Peanut allergen Ara h 3: Isolation from peanuts and biochemical characterization (1)
Ara h 3 and Ara h 4 are considered to be the same allergen, and are in this paper referred to as Ara h 3.
Peanuts were ground and protein extracts were made by mixing 25 g ground peanut with 250 ml of 20 mM Tris buffer (pH 7.2). After 2 h stirring at room temperature, the aqueous fraction was collected by centrifugation (3000 g, at room temperature for 30 min). The aqueous phase was subsequently centrifuged (10 000 g at room temperature for 30 min) to remove residual traces of fat and insoluble particles.
1.5 g peanut protein was applied on a 300 ml Source Q column previously equilibrated with 20 mM MOPS of pH 7.2 at room temperature. The column was washed with the loading buffer until the A280 of the effluent was less than 0.02. Proteins were eluted using a linear sodium chloride gradient in the loading buffer (up to 1 M in 4000 ml at a flow rate of 100 ml/min).
Ara h 1 was found in pool 1 whereas pool 2 shows a doublet around 21 kDa, indicative for Ara h 2. Pool 3 contained a number of polypeptides and since the relative intensities of these bands were identical for 10 consecutive fractions, the polypeptides are likely associated to form one single hetero-multimeric protein.
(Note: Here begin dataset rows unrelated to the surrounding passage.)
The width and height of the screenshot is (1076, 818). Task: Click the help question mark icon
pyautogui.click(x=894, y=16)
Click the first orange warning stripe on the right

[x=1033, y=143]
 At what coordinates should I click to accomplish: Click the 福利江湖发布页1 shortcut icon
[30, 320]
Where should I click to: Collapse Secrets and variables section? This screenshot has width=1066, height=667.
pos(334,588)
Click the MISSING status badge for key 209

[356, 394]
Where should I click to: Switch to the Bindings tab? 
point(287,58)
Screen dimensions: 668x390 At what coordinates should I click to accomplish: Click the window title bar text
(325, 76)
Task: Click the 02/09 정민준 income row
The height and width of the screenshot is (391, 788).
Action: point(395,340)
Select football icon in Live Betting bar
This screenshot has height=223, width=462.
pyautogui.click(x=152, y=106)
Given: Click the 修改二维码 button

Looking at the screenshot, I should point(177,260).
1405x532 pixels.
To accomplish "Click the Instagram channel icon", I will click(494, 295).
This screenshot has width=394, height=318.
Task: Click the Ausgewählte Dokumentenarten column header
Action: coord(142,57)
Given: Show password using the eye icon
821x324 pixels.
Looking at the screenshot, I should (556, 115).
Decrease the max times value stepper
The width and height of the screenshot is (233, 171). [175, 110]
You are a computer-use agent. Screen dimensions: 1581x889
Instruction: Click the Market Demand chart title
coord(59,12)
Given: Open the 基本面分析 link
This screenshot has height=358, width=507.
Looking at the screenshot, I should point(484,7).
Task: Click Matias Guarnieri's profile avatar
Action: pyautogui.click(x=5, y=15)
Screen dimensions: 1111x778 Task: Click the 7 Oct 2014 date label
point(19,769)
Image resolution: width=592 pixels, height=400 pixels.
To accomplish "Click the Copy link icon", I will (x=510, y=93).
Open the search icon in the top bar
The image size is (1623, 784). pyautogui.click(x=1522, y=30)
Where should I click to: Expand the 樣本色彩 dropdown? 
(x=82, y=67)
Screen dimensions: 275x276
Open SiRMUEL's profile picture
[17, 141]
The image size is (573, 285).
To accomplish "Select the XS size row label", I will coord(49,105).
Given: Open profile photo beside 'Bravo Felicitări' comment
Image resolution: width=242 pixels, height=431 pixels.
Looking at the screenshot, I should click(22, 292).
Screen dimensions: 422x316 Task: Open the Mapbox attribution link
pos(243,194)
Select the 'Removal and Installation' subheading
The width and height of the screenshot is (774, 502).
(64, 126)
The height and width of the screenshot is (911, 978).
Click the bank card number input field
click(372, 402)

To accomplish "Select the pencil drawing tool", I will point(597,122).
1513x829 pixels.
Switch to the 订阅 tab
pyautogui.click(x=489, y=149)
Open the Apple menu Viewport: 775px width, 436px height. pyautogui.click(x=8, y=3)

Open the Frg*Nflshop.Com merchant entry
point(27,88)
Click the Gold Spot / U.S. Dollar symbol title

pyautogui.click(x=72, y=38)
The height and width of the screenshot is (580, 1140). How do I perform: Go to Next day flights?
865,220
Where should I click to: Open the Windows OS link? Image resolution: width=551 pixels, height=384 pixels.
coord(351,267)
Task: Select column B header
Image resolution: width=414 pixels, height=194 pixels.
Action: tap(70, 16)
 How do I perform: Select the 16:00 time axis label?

With the bands in Pool 3, the two largest polypeptides (45 and 42 kDa) as well as the 14 kDa polypeptide have an N-terminus identical to the recombinant gene-product described previouslyThe bands at 16, 25 and 28 kDa correspond to internal sequences starting at amino acids 217, 326 and 311, respectively. Taken together, these experiments demonstrate that Pool 3 contained a single protein with a hetero-multimeric structure.
Ara h 3 eluted at a slightly higher elution volume corresponding to an apparent Mw of 360– 380 kDa, which indicates an oligomeric structure very similar to glycinin and legumin: a hexameric 11S structure at neutral pH and an ionic strength of 0.2 M. At pH 7.6 and ionic strength of 0.2 M the 11S form of Ara h 3 shows a thermal unfolding characterized by a Tm of 91°C. The thermal unfolding was irreversible.
Patients 22, 40 and 48 have high titers for Ara h 3 while patients 35 and 44 have lower titers. Control individuals (non-allergic and allergic but not peanut allergic) did not react in this assay.
Patients 22 and 35 react intensely with Ara h 3, whereas patients 40, 44 and 48 show a moderate IgE-reactivity towards Ara h 3. Compared to the elisa, patients 40 and 48 react less intensively on immunoblot, whereas the IgE-binding for patient 35 is more pronounced in immunoblot.
Upon unfolding in 6 M urea and reduction of disulfide bonds by DTT the Ara h 3 multimer dissociates into subunits. Two major fractions can be distinguished: a non-bound fraction (fraction 1) and a fraction eluting during the salt gradient; the latter fraction was collected in four different subfractions (fractions 2–5).
The peptide bond between N325 and G326 is proteolytically cleaved by an asparaginyl endopeptidase, analogous to soy glycinin. This gives rise to the major bands observed on SDS-PAGE: the 42–45 kDa acidic subunit and the 25 kDa basic subunit. Most likely the cysteines responsible for the disulfide bond covalently linking the acidic subunit (res 1–325) and the basic subunit (res 326–510) are cys 88 (acidic subunit) and cys 332 (basic subunit).
The major IgE epitope was identified in recombinant Ara h 3 at amino acid position 279–293 that is in 42 and 45 kDa polypeptides.